---- DATA TO PROCESS
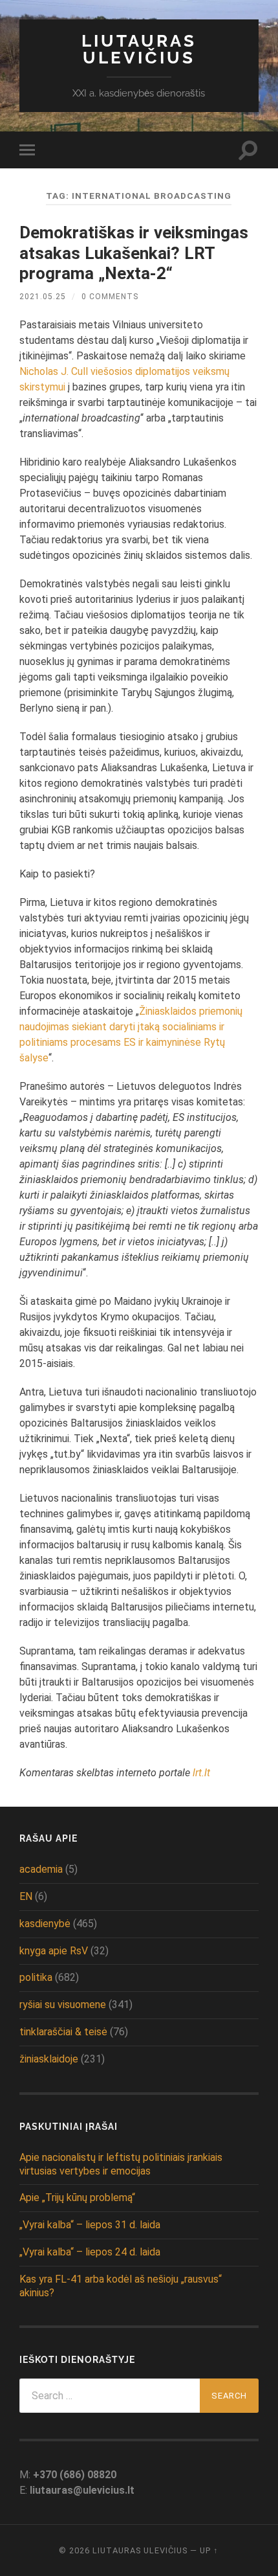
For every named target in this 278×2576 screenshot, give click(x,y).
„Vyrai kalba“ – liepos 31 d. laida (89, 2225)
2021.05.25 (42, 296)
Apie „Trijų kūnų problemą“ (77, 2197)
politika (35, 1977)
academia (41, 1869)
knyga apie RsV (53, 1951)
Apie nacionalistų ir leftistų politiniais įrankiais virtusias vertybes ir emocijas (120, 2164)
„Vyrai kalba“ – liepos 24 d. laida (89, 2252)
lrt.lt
--------
REQUIRED WORK:
Look at the records above. Copy every line where the string "Vyrai" occurs.

WRITTEN RESPONSE:
„Vyrai kalba“ – liepos 31 d. laida (89, 2225)
„Vyrai kalba“ – liepos 24 d. laida (89, 2252)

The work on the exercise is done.